Sunday, May 3, 2009

Merck, Elsevier and Dishonesty in Science

The drug giant Merck and the publishing giant Elsevier apparently colluded to defraud the public by publishing a fake journal that only contained "articles" that were summaries of or full "papers" that cast Merck in a positive light.

I don't think there's much that can be said that hasn't already.

I'll be doing my best not to publish in any Elsevier journal from now on; I don't know if I can avoid it (they're everywhere), but...ugh. What disgusting behavior.

3 comments:

Grumpator said...

Open Access journals, baby!

I am Moses. said...

That's all fine and dandy to say, but when there are a total of one or two OA journals in my field, and nobody submits or subscribes to them, my career isn't likely to benefit from using them as my sole publication medium.

OA journals also suffer from a similar problem: who funds them? If it's the authors, then that means a much higher cost to publish. If it's an outside group, then the potential for fraud is higher.
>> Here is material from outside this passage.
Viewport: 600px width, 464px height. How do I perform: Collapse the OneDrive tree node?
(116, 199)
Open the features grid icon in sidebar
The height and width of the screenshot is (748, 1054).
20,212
As you should know, I'm very pro-OA, but it is extremely difficult to use them as a post-doc; I had the opportunity to publish my last journal article in an OA fashion, but the cost was five times that of going through a closed source publication. I don't have that kind of grant money. :(

Grumpator said...

It's true that OA has taken off more for some fields than others, but you might be surprised on how many journals there are. I checked the Directory of Open Access Journals for Astronomy and there are 16 titles. You can also check the SHERPA/RoMEO project by journal title.